Same-store sales at Old Navy were up only 3 percent, much less than an 8 percent jump during the same period in fiscal 2017.
Gap Inc. is still expecting to earn between $2.55 and $2.70 per share this year.
Gap Inc. on Thursday reported revenue that outpaced analysts' estimates for the first quarter, but its earnings fell short of expectations, thanks to a further slump of the namesake Gap brand and a more unexpected slowdown at Old Navy.
Gap shares tanked as much as 11 percent in after-hours trading on the news, having ended the day up more than 3 percent.
Same-store sales at Gap stores globally fell 4 percent during the first period, flat from a year ago. Banana Republic, meanwhile, saw the same key metric climb 3 percent against a 4 percent loss in the prior year.
While the Old Navy label saw same-store sales growth of 3 percent, that was much less than an 8 percent increase delivered a year ago. A slowdown of Gap's strongest division could spell trouble for the chain in the future if those numbers don't start to pick back up.
"Despite the pressures we faced in the first quarter, we are affirming our full-year guidance, reflecting our confidence in the underlying fundamentals of the business as well as the benefits of executing against our balanced growth strategy," Gap CFO Teri List-Stoll said in a statement.

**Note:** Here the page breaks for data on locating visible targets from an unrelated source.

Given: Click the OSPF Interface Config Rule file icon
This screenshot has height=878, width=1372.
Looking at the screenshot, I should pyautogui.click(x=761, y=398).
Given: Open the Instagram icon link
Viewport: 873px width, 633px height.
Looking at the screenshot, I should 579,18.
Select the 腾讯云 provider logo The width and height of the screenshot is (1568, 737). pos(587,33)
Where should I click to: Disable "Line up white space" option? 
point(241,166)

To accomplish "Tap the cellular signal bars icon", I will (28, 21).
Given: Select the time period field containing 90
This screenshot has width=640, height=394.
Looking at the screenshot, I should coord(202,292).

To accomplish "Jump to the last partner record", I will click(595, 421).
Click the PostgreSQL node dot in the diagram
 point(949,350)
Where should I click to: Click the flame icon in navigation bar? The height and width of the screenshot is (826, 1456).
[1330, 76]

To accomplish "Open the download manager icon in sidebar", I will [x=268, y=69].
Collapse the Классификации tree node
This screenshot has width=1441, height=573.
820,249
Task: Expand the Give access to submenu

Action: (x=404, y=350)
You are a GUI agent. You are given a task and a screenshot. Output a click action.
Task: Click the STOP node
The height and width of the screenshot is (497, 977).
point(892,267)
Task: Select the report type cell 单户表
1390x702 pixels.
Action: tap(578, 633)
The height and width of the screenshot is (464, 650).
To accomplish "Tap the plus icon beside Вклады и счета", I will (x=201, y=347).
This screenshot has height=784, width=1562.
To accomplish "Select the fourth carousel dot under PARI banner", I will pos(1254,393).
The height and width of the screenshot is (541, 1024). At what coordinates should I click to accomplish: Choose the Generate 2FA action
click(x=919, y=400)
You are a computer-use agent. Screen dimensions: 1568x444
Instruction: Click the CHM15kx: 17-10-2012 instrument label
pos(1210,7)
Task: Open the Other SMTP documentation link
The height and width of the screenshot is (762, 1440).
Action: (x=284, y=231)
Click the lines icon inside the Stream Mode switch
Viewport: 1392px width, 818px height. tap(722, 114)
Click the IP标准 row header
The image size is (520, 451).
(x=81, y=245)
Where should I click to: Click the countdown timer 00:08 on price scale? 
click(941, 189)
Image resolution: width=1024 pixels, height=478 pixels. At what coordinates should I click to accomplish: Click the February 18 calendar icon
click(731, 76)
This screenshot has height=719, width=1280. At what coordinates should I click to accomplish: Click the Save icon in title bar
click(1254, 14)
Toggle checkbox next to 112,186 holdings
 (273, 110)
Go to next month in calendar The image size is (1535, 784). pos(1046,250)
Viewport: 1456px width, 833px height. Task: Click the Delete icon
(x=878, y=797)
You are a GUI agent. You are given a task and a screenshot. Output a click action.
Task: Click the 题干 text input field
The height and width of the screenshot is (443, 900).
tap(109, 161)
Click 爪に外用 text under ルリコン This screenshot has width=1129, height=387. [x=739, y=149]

Net income was $164 million, or 42 cents a share, in the period ended May 5, compared with $143 million, or 36 cents a share, a year ago. Excluding one-time items, the retailer earned 42 cents a share, 4 cents lower than what analysts were expecting, based on a survey by Thomson Reuters.
Total sales climbed to $3.8 billion from $3.4 billion a year ago, surpassing a forecast by analysts of $3.6 billion.
Overall same-store sales — a key metric used by analysts to monitor retailers — rose 1 percent, while the Street was expecting an increase of about 1.7 percent, according to a Thomson Reuters survey.
CEO Art Peck said the Gap brand had its "expected challenges" during the latest quarter. On a call with analysts and investors Thursday afternoon, he said Athleta continues to be an "underappreciated gem" in Gap Inc.'s portfolio.
The company earlier this year announced it would be opening 60 Old Navy stores by the end of 2018, as part of a multiyear expansion of the Old Navy and Athleta brands. Meanwhile, it's closing an unspecified number of Gap and Banana Republic stores. On Thursday, it said the openings and closings would net out to the addition of roughly 25 locations by the end of the fiscal year.
Peck has told CNBC that he's focused on moving into more open-air centers and street-level retail and away from malls.
Just earlier this month, Telsey Advisory Group upgraded Gap to outperform from market perform, citing "sequentially improving operating momentum, which ... speaks to the underlying health of the brand portfolio."
Gap Inc. is still expecting to earn between $2.55 and $2.70 per share in 2018.
As of Thursday's market close, Gap shares have climbed nearly 50 percent, to above $33 apiece, from a year ago. The retailer has a market capitalization of about $12.8 billion today.